At this point, you might be tempted to bar your doors, bury your credit cards in the cellar and hook people up to a lie detector like Robert De Niro's character in Meet the Parents. All that might be a slight overreaction.

So what can you do if you suspect someone you know may not be trustworthy? The identity-theft experts offered these ideas:

  • Lock it up. Use locking filing cabinets for your financial paperwork and throw your checkbook in there, too. Keep the files locked any time you're not actually using them.
  • Password protect your computer and any financial files contained inside. Change the passwords often. (And – just in case it's not obvious already – don't put the password on a sticky note attached to the screen.)
  • Don't give anyone else your credit or debit cards or PINs. If you've already made this mistake, call the issuer to issue a new card and change the PIN.
  • Have the talk with your kids. Your children need to know the importance of good credit, and the terrible problems that can result from late payments, collections and other fall-out from identity theft.
  • Be cautious who you ask to housesit or pick up your mail when you're on vacation. A housesitter can rummage through your files; neighbors can swipe your statements and convenience checks. You can ask the post office to hold your mail, or you can switch to banking solely online. (See Go paperless for safer banking.)

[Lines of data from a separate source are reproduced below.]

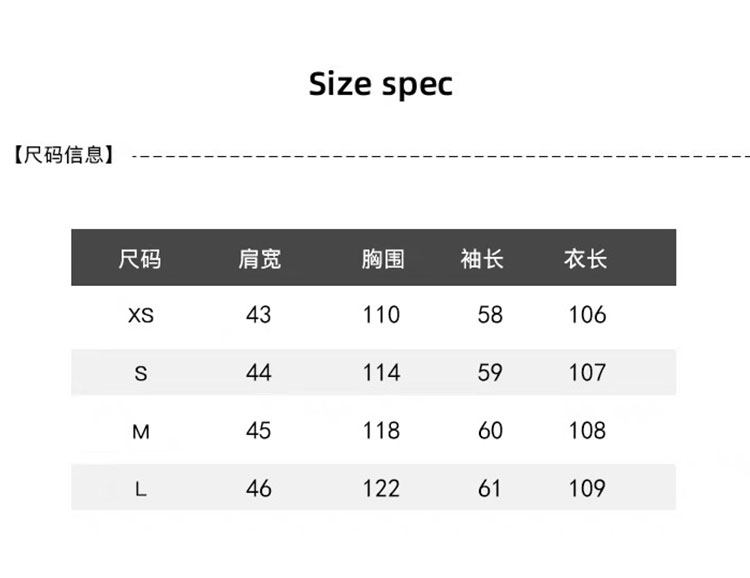Click the sleeve length value 58
Screen dimensions: 750x578
[490, 315]
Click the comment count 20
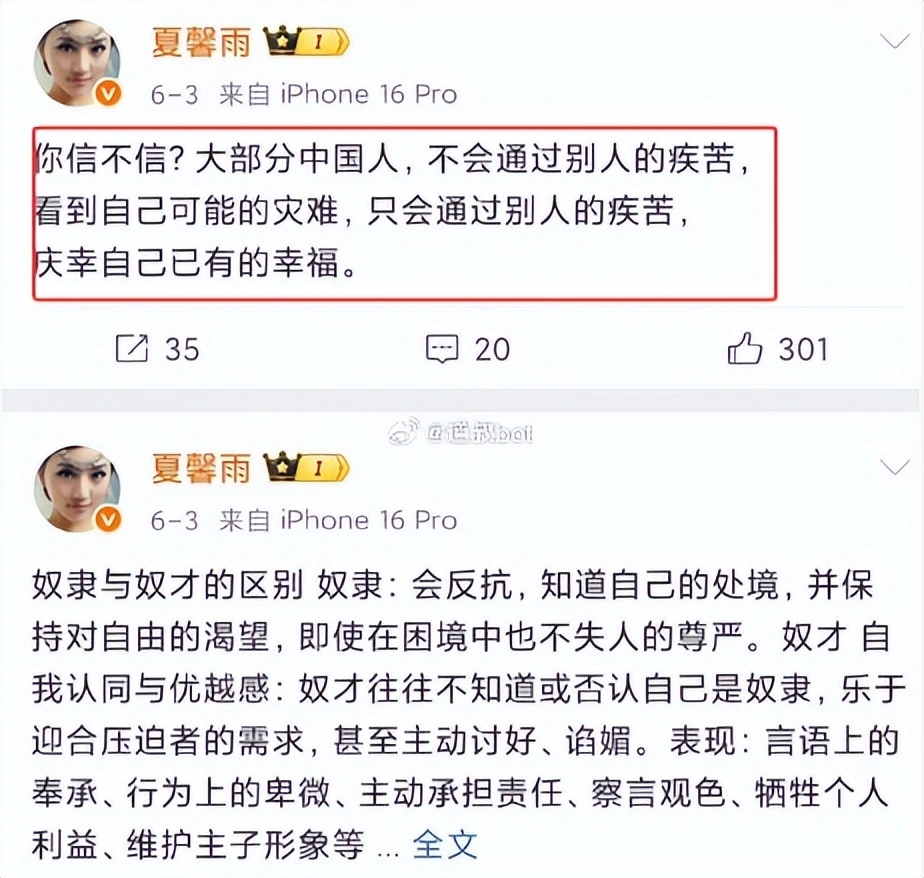The height and width of the screenshot is (878, 924). tap(492, 349)
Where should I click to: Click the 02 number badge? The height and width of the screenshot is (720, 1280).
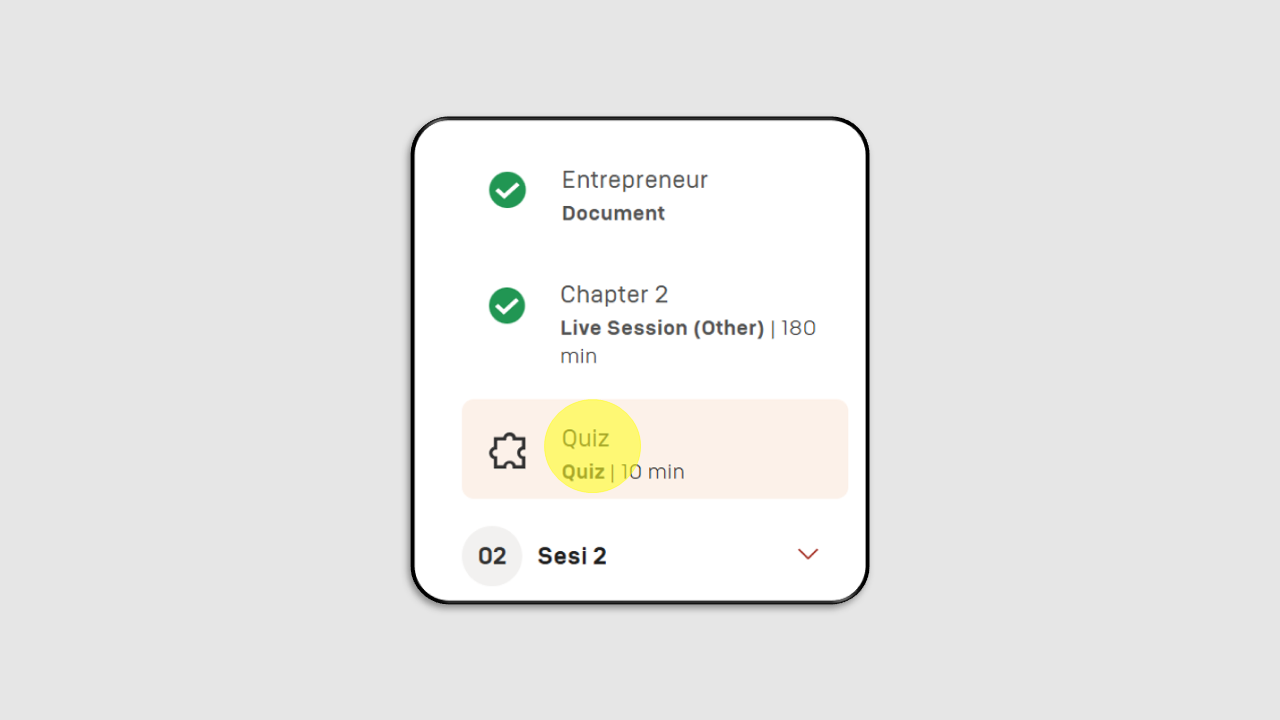pyautogui.click(x=492, y=556)
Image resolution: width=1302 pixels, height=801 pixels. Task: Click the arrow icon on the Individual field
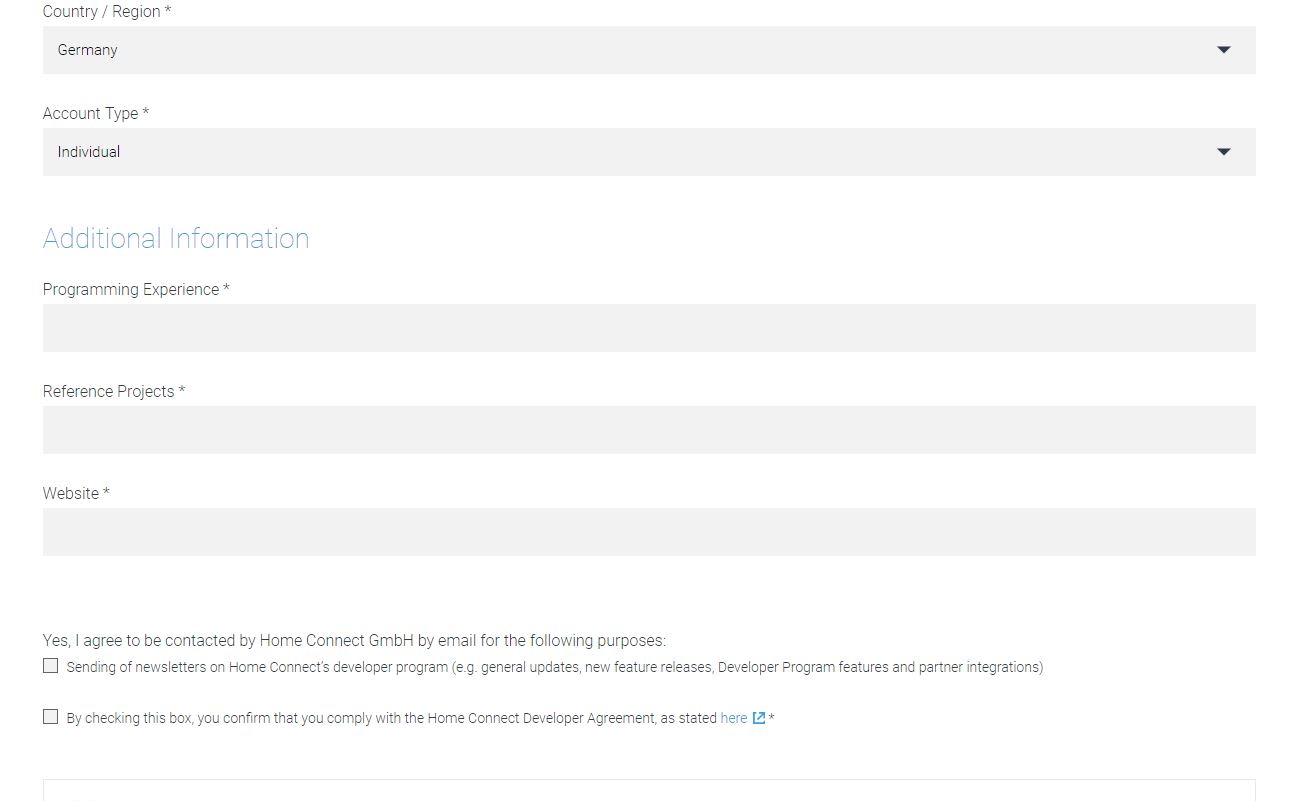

  • Monitor your accounts online. Everybody should check their monthly statements to make sure their accounts haven't been hijacked, but those who had online access to their accounts often detected theft faster, the Javelin study found. Checking in at least once a week is a good idea if you have reason to suspect you're at risk.
  • Pull your credit reports more often. It's a good idea to check your reports at all three bureaus (Equifax, Experian and TransUnion) at least twice a year. You're entitled to one free report from each every year. If you suspect an identity thief is in your midst, even more frequent checks might be in order. (By the way, checking your own credit reports won't hurt your credit scores, the three-digit numbers lenders use to gauge your credit-worthiness.)